Written task A: Copy the stretch of the article on statelessness protection in Belgium from "Despite the importance" through "ratified the 1954-Convention.".
Written task B: According to the article on statelessness protection in Belgium, on what date did Belgium accede to the 1961 Convention?
Written task C: Write the next part of the article on statelessness protection in Belgium, picking up after its final sentence.

Excerpted text:
Statelessness protection in Belgium

Christelle Chiurulli, Lawyer, Belgium
/ 6 mins read

In its report of 2013 (Mapping Statelessness in Belgium ), the UNCHR has estimated the total number of people affected by nationality problems in Belgium at around 13,000 individuals – this includes persons registered as stateless but also a large number of persons whose nationality is recorded as ‘unknown’ and for whom it is not clear if they hold a nationality or are stateless. This is a significant number for a country with nearly 12 million people.

Belgium ratified the 1954-Convention relating to the status of stateless persons  54 years ago and acceded to the 1961-Convention on the 1st of July this year (2014). Therefore, we may expect that stateless persons in Belgium benefit of a satisfactory legal status and protection. But this is not the case.

Despite the importance and the reality of the phenomenon, Belgium has not yet put in place a specific framework for the protection of stateless persons … which is also the case for many other States that have also ratified the 1954-Convention.

We have no specific procedural rules in Belgium to determine who is stateless. So, we apply general texts of laws like the Judicial Code or the general Law on the foreigners in order to find the basis for statelessness determination and the rights that stateless persons can enjoy in the Belgian territory.

In these general regulations, a person who wants to be qualified as a “stateless” in Belgium has to file an “ex parte” application before the Tribunal of First Instance of his place of usual residence. To do that, the Belgian law requires the intervention of a lawyer (who must be paid or work prodeo).

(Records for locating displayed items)
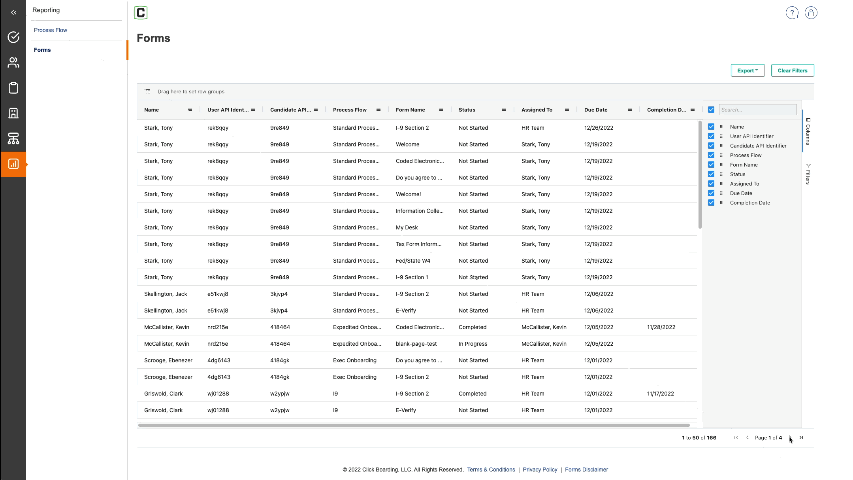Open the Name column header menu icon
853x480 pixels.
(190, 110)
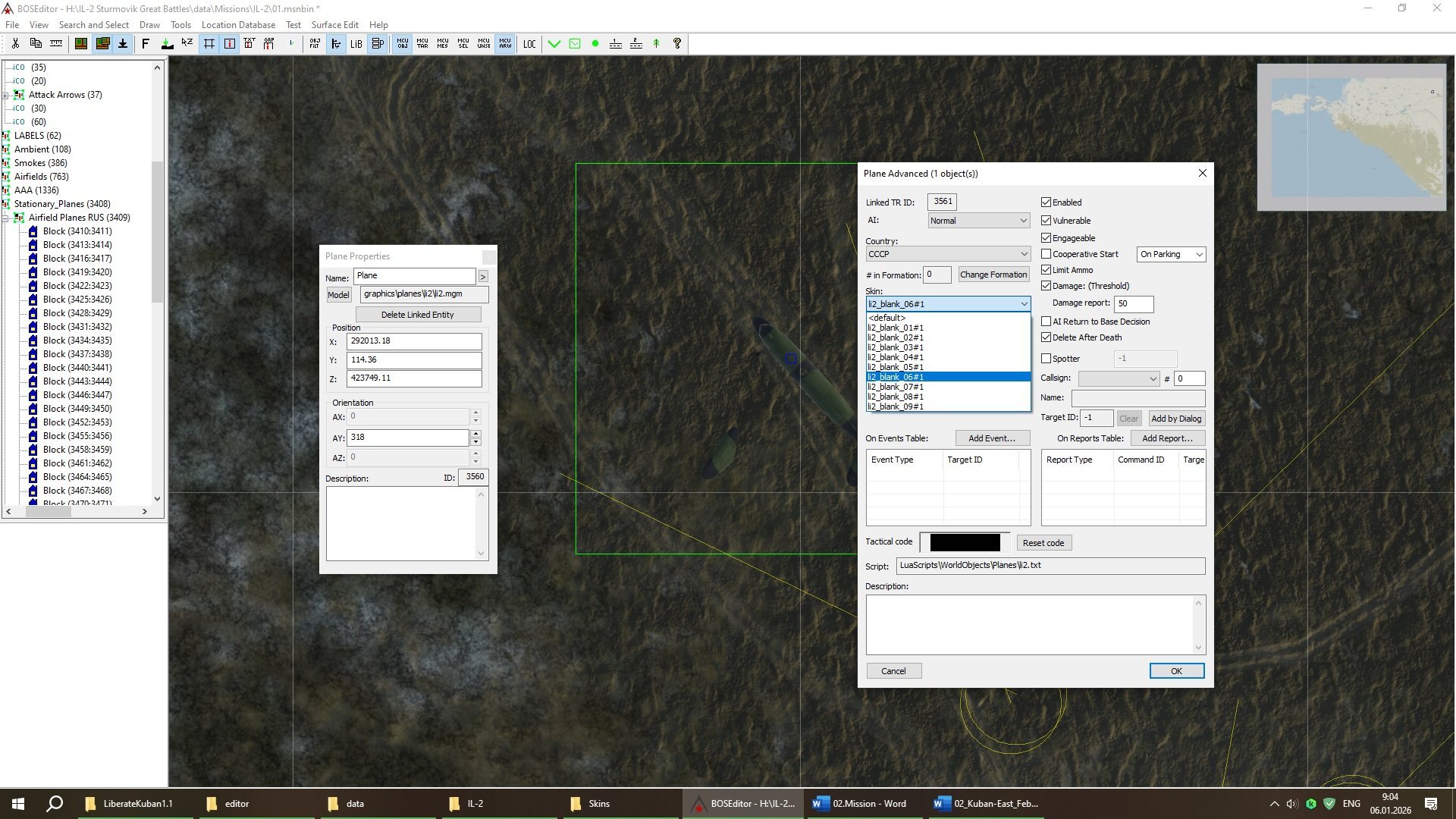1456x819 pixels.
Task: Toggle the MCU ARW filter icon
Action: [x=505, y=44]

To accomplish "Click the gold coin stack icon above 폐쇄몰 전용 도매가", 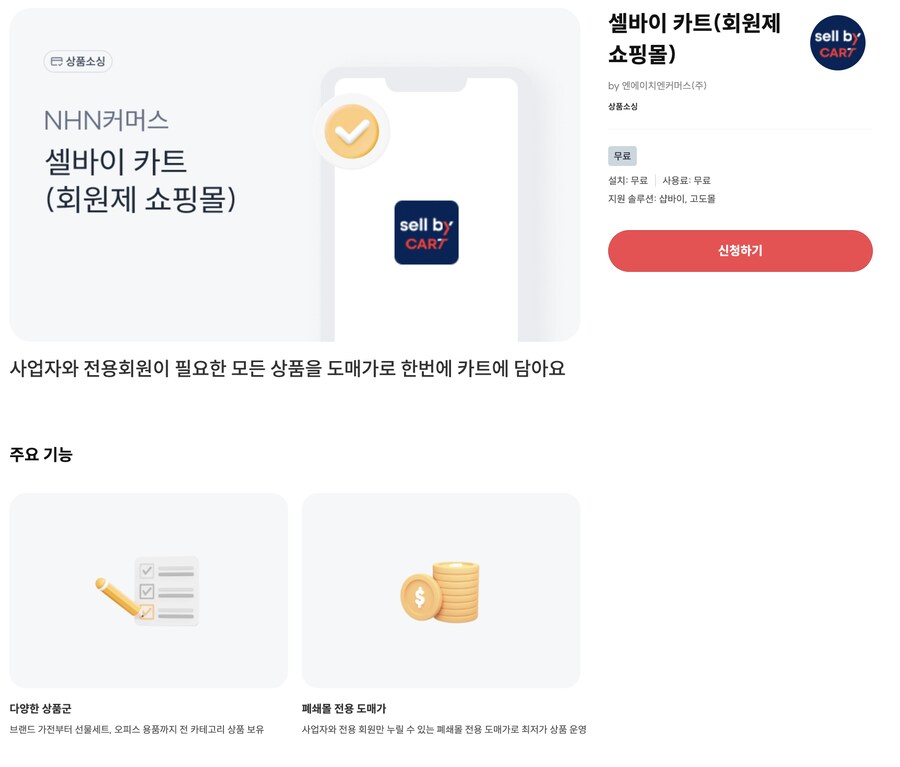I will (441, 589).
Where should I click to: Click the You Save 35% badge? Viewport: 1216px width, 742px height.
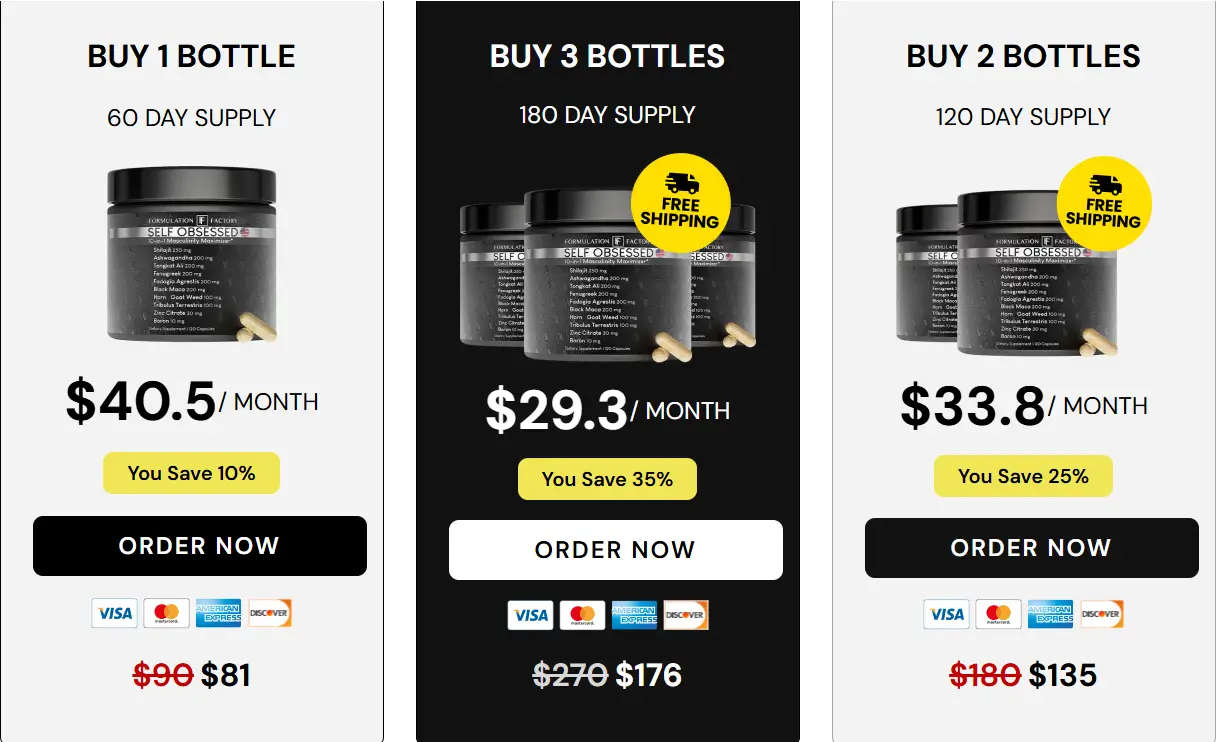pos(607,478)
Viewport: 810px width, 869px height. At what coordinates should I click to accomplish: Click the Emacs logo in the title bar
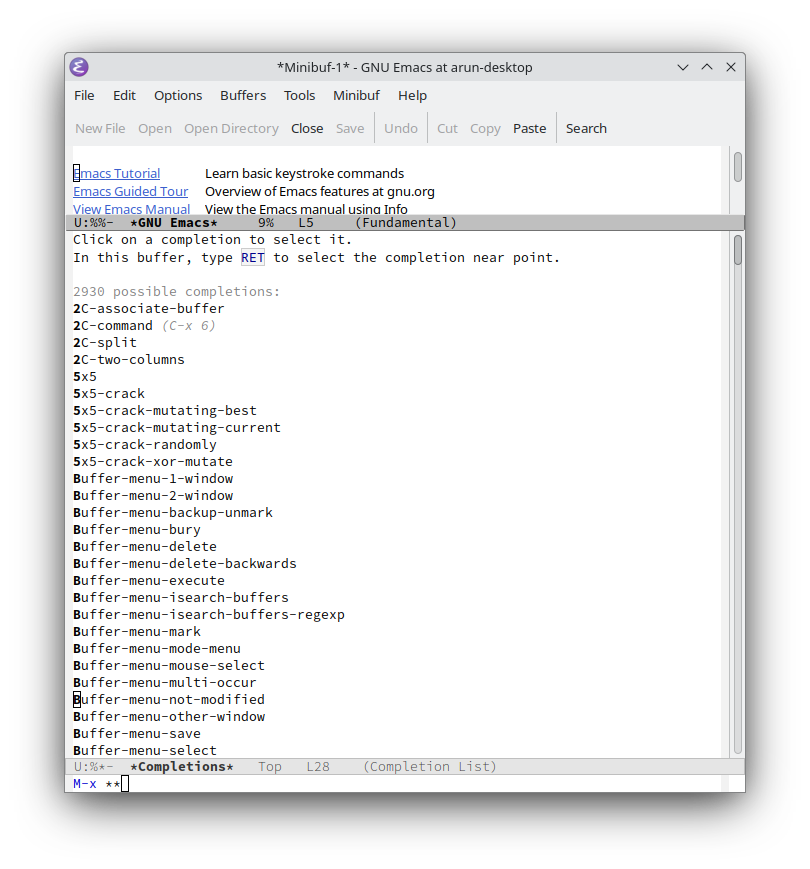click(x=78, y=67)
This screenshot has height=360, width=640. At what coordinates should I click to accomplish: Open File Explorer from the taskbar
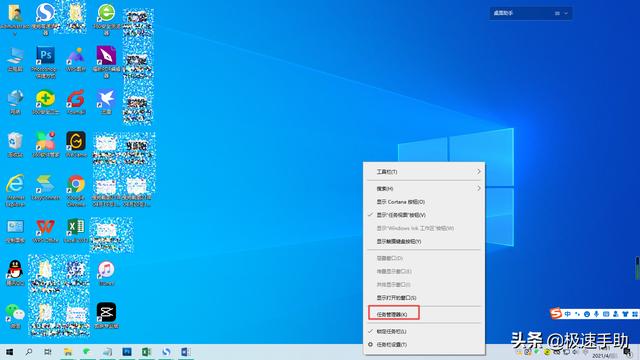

Reply A:
Despite the importance and the reality of the phenomenon, Belgium has not yet put in place a specific framework for the protection of stateless persons … which is also the case for many other States that have also ratified the 1954-Convention.

Reply B: July 1, 2014.

Reply C:
Many legal commentators have expressed their regret that the issue of statelessness has been left to the judicial Courts which have no particular expertise in this specific matter. In fact, the Belgian procedure for determining statelessness has many shortcomings. The main ones are the following:

  1. We have no formal procedure established by the law which makes our procedure unclear, not sufficiently transparent (a lot of people doesn’t know the existence of such a procedure) and inequitable. Yet these are the criteria of a fair trial, accordingly to the Article 6 ECHR. Moreover, the Courts apply general rules which can have varied interpretations, especially the statelessness definition itself can be subject to various interpretations. In fact, there have already been cases where certain Courts didn’t recognize a Palestinian as stateless while other Belgian Courts have done so and granted them the status of stateless persons;
  2. The Judges and the Court Staff are not sufficiently trained in the particular issue of statelessness. They are not fully aware of what it means to be a stateless person in daily life, and therefore, they don’t know what the appropriate rules to apply are to remedy to their problems. They need a specific information on this matter in terms of guidance and regulations, exactly as they have on the law of divorce, bankruptcy, etc.
  3. Belgium has 28 Tribunals of First Instance, divided across two Language Regions. Each Tribunal has its own case law on the determination of statelessness. Therefore, an individual could be denied his stateless status even if he would have obtained it in the neighboring Tribunal!

A solution to these shortcomings which is often proposed by those who write about the issue would be to give jurisdiction for the determination of statelessness to the Office of The Commissioner General for Refugees and Stateless Persons (the “CGRA”), an administrative authority which is already responsible for granting the refugee status. This would actually give more transparency to the process and we would then have uniform case law. Moreover, the procedure would be entrusted to people who are accustomed to the problems met by foreigners living in a vulnerable situation. This solution has actually been examined by our different governments since 2011… yet no reform has been initiated to date.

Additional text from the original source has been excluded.